Gov. Paul LePage said Thursday that he is struggling to pull together a two-year budget proposal for the Legislature in January, as state revenues appear to be on a decline and state agencies and departments request spending increases.

LePage said on a WGAN radio talk show that he is preparing spending cuts for state government, not increases.

“This is a bear of a budget, the whole premise of this budget is do no harm to the economy,” LePage said. “We are doing final spending cuts today and we are also meeting today to see what the tax structure is going to look like.”

In July, a memo from a top LePage adviser to state department heads that was leaked to the media suggested LePage would seek to eliminate as much as 20 percent of the state government’s workforce – as many as 2,300 jobs. LePage later said his intent was to eliminate vacant positions that were still being accounted for in the state’s budget.

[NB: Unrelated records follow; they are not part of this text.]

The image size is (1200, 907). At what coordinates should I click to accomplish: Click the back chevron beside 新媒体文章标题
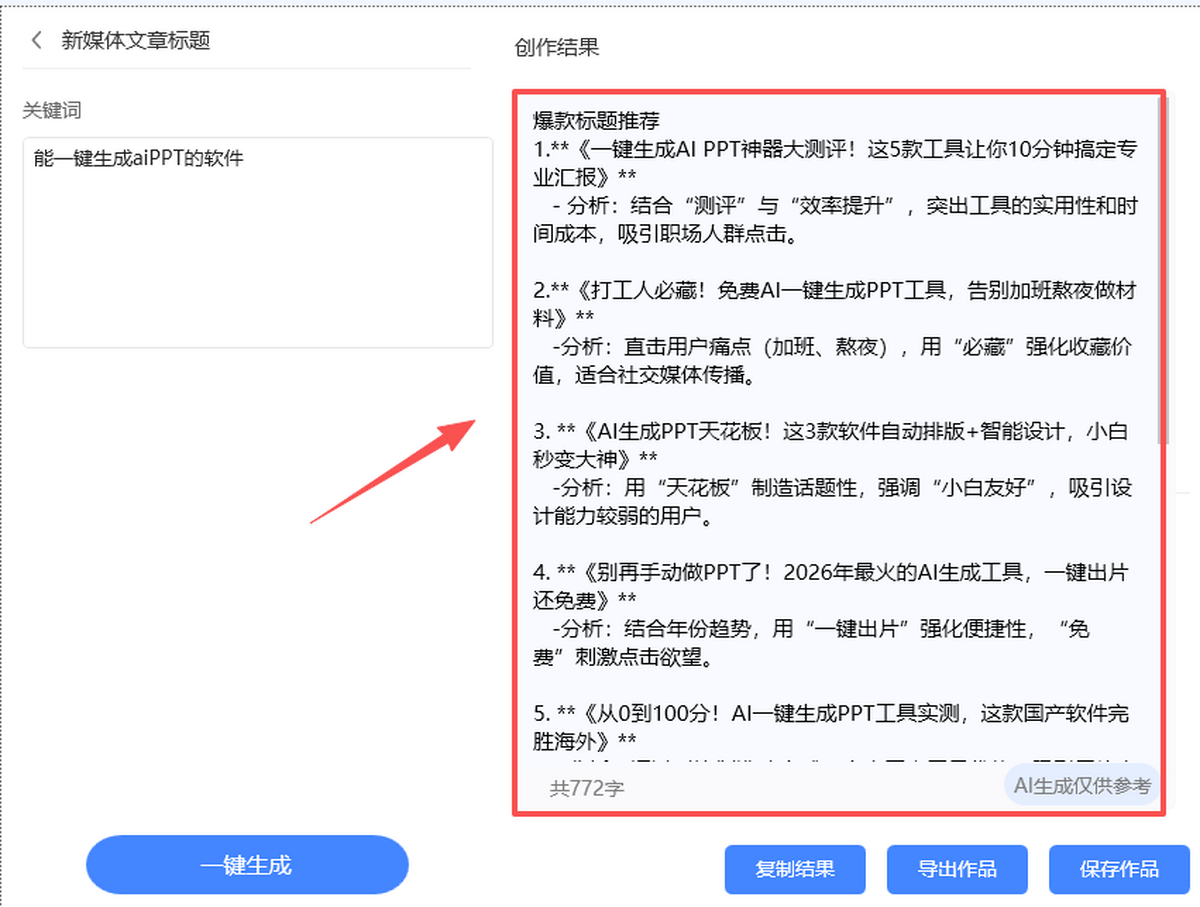(x=37, y=40)
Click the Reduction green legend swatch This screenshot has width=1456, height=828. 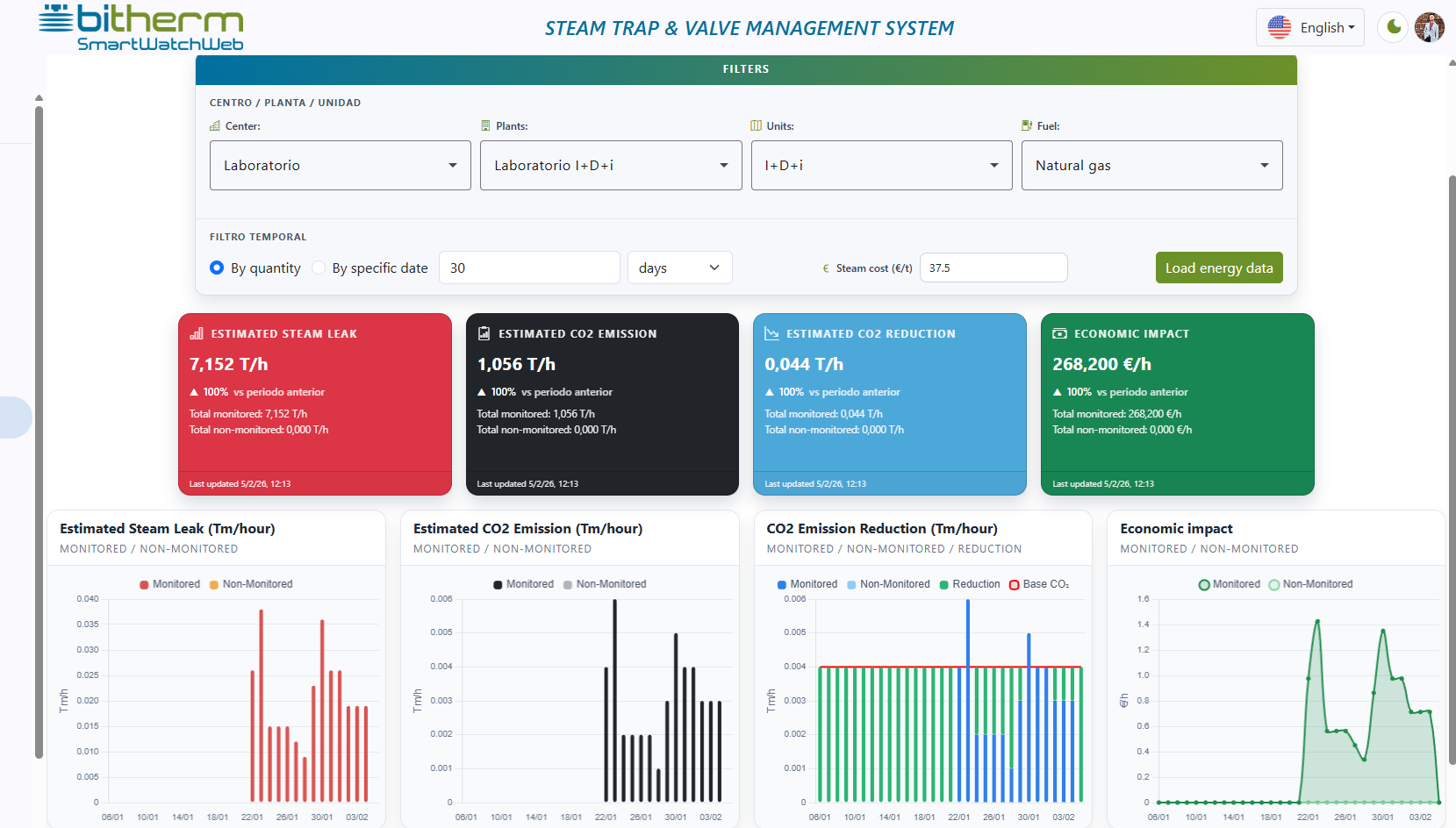tap(944, 585)
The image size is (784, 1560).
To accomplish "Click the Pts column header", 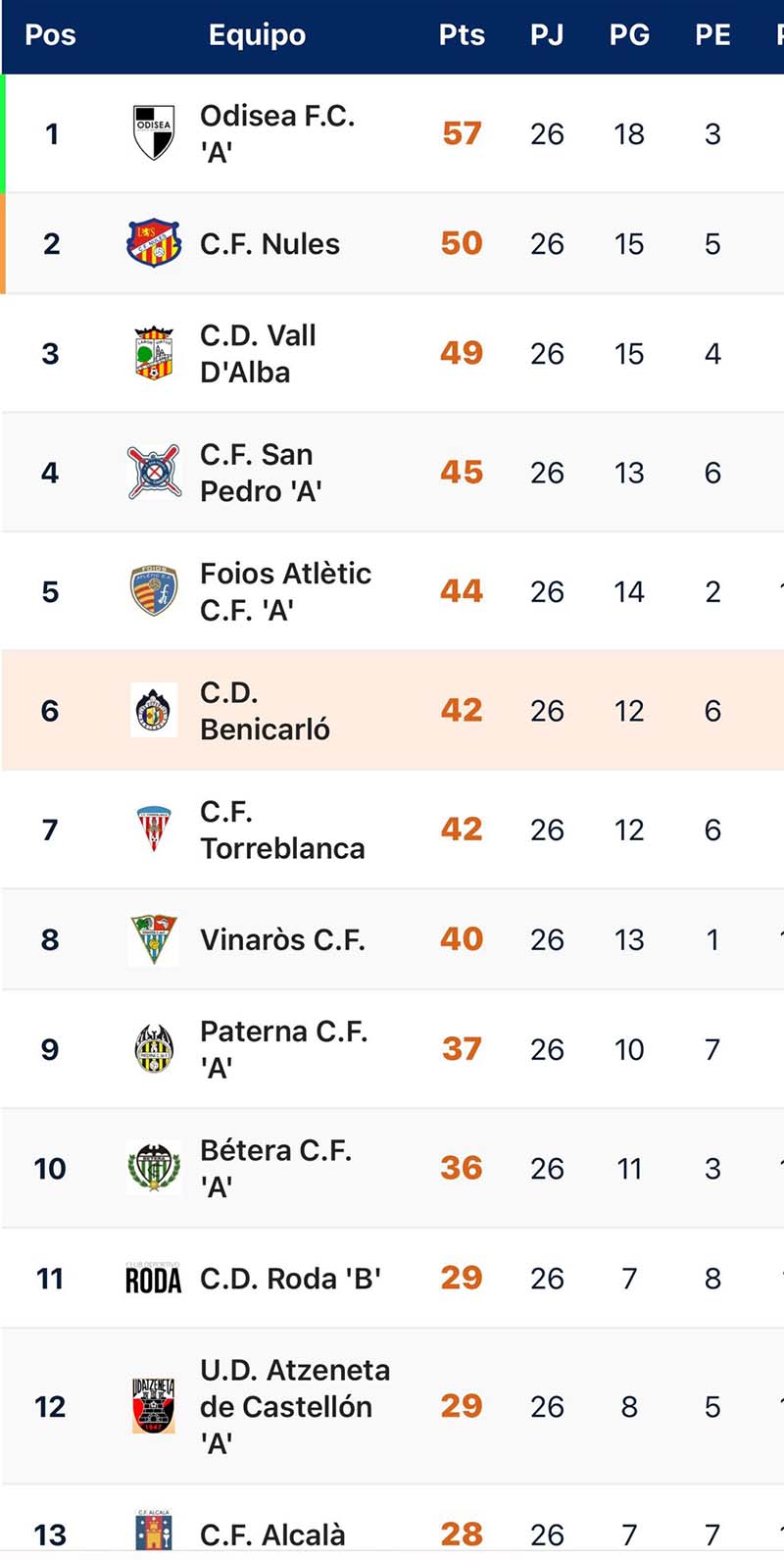I will coord(462,35).
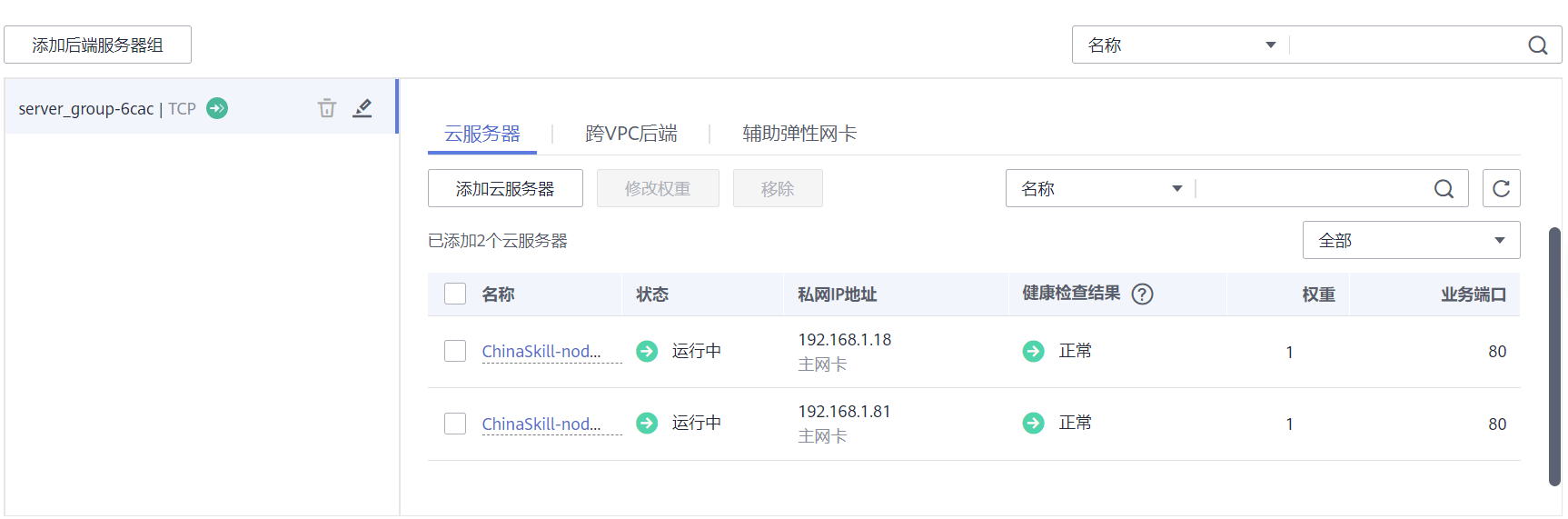
Task: Click the magnifier in the cloud server search box
Action: (x=1444, y=188)
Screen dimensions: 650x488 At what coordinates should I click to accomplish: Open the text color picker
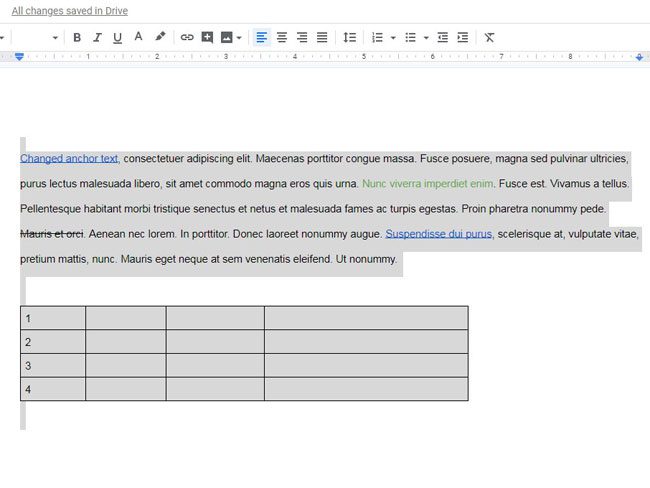coord(138,37)
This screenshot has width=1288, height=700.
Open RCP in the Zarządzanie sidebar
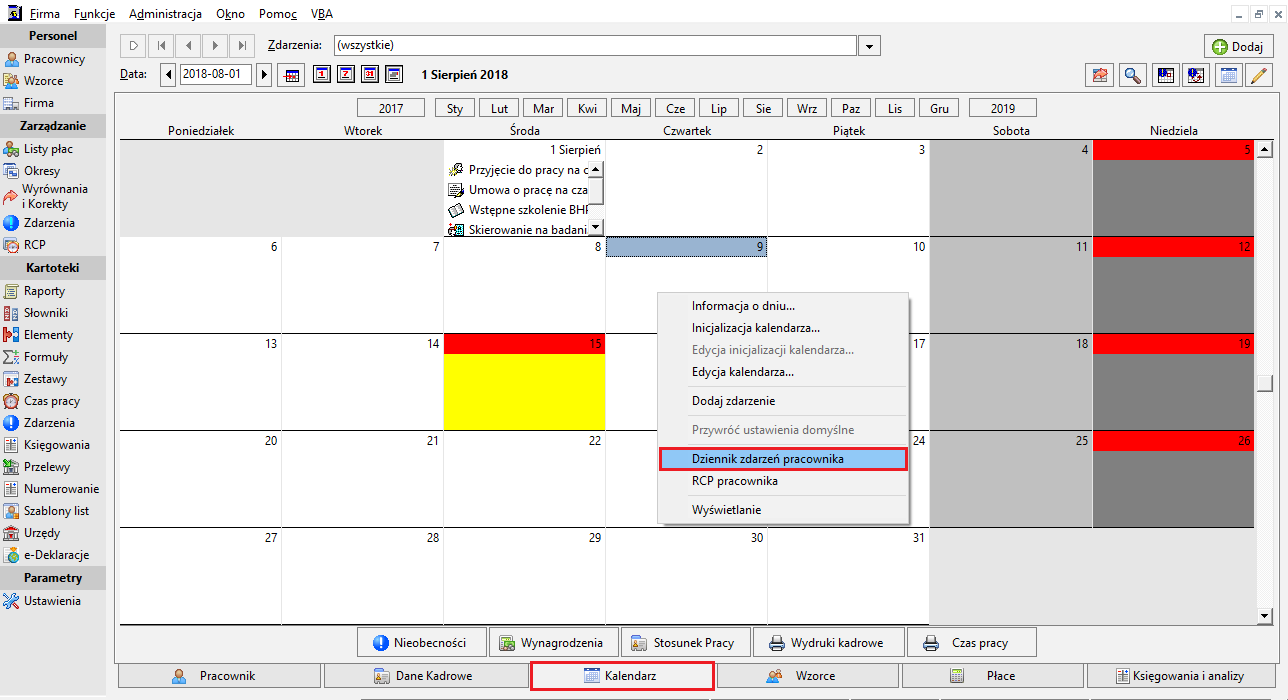point(35,245)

This budget proposal will be LePage’s last, because he cannot seek a third term. The Legislature has enacted only one of his three previous budget proposals and has passed two others into law over his vetoes. LePage has been successful in pushing the state’s income tax lower and eliminating it for about 70,000 of the state’s lowest wage earners.

But lawmakers have been reluctant to cut the income tax further, and they offset the revenue loss from LePage’s income tax cuts by broadening the sales tax and increasing it from 5 to 5.5 percent in 2013. The increase was supposed to be temporary, but lawmakers made it permanent in 2015.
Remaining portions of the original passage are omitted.